Apr 12

3:30 pm

## Statistical Test Procedures for Unreplicated Bland-Altman Method Comparison Plots

### Kevin Hayes

Seminar

University of Limerick

Altman and Bland (1983) criticise the use of correlation, regression and differences between means when analysing data which arises from the experimental comparison of two techniques or methods of measurement. They propose a simple graphical technique based on a plot of case-wise differences between methods against case-wise means of the methods, hereafter referred to as the Bland-Altman method comparison plot. All case-wise differences between two methods showing good agreement are expected to fall within the limits of agreement set at plus or minus 2 standard deviations of the average difference. Ryan and Woodall (2005) report that the subsequent Lancet paper by Bland and Altman (1986) is the sixth most highly cited statistical paper ever. The Bland-Altman method has become the expected (often obligatory) approach for presenting determinations of method reliability in many scientific journals (Hollis, 1996, for example). The successful impact of this paper is perhaps, in part, due to the fact that only an informal inspection of the graphical method is required supplemented by the correlation coefficient of the plotted quantities. Surprisingly, the Bland-Altman methodology does not recommend any statistical protocol based on statistical testing for the purpose of distinguishing between the issues of bias and lack of precision.
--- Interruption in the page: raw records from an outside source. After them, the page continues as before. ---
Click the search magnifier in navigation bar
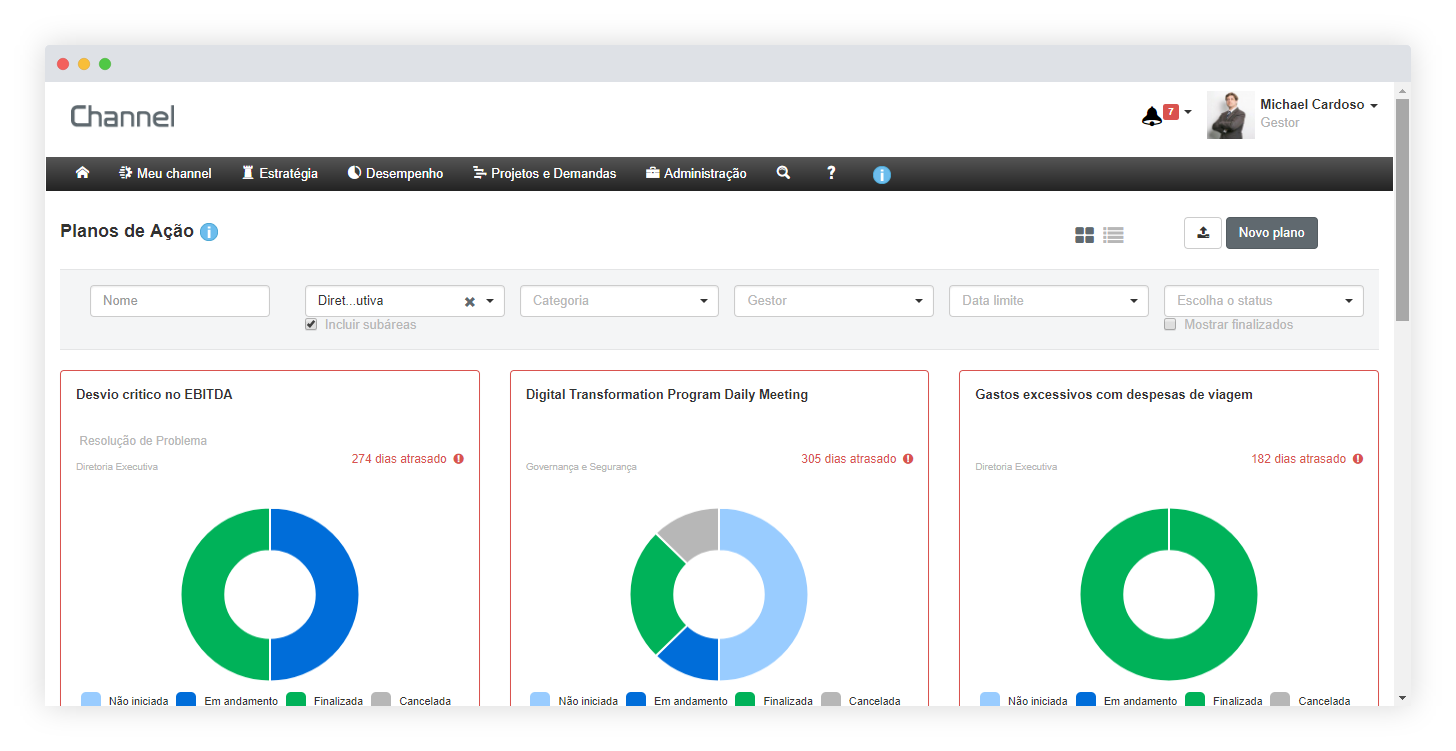The width and height of the screenshot is (1456, 751). pos(783,173)
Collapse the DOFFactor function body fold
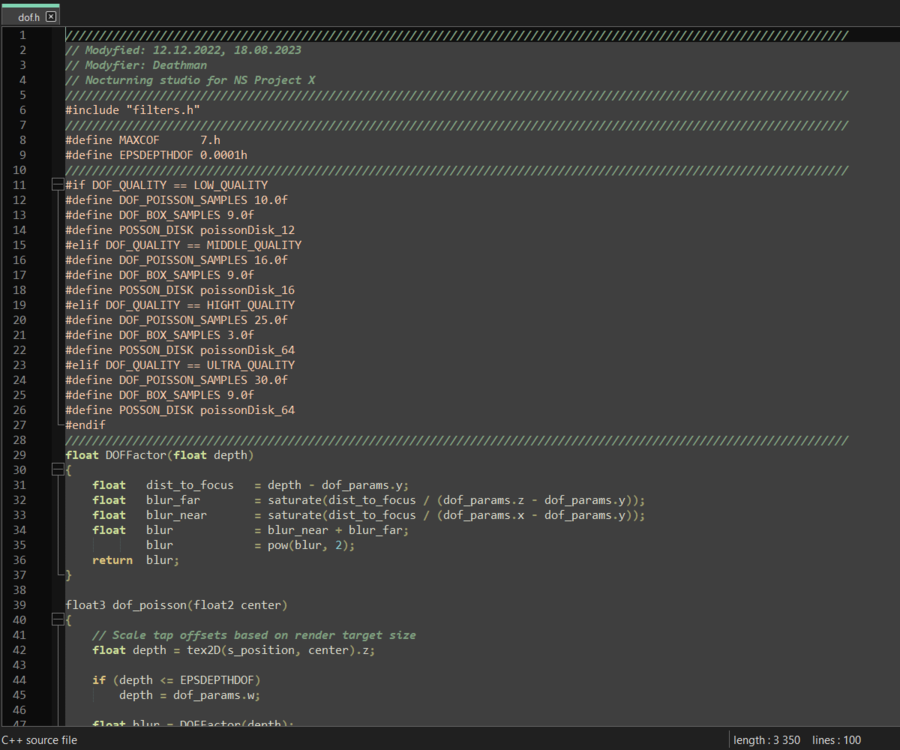Viewport: 900px width, 750px height. click(x=56, y=470)

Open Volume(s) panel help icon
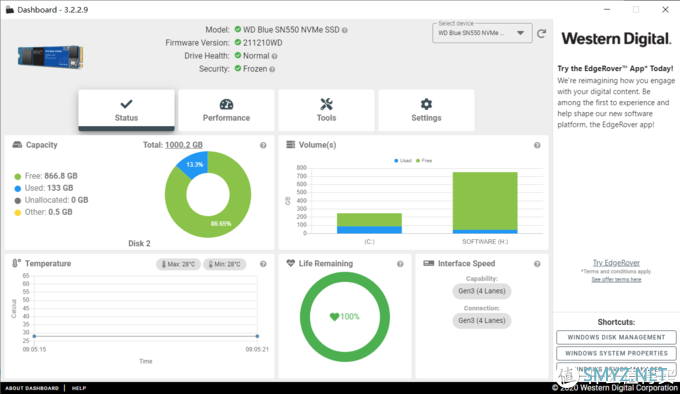(x=537, y=145)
This talk considers the problem of testing u1 = u2 and o2/1 = o2/2 using a random sample from a bivariate normal distribution with parameters (u1; u2; o2/1; o2/2; p). The new contribution is a decomposition of the Bradley-Blackwood test statistic (Bradley and Blackwood, 1989)for the simultaneous test of {u1 = u2; o2/1 = o2/2} as a sum of two statistics. One is equivalent to the Pitman-Morgan (Pitman, 1939; Morgan, 1939) test statistic for o2/1 = o2/2 and the other one is a new alternative to the standard paired-t test of uD = u1 - u2 = 0. Surprisingly, the classic Student paired-t test makes no assumptions about the equality (or otherwise) of the variance parameters. The power functions for these tests are quite easy to derive, and show that when o2/1 = o2/2, the paired t-test has a slight advantage over the new alternative in terms of power, but when o2/1 != o2/2, the new test has substantially higher power than the paired-t test.

While Bradley and Blackwood provide a test on the joint hypothesis of equal means and equal variances their regression based approach does not separate these two issues. The rejection of the joint hypothesis may be due to two groups with unequal means and unequal variances; unequal means and equal variances, or equal means and unequal variances. We propose an approach for resolving this (model selection) problem in a manner controlling the magnitudes of the relevant type I error probabilities.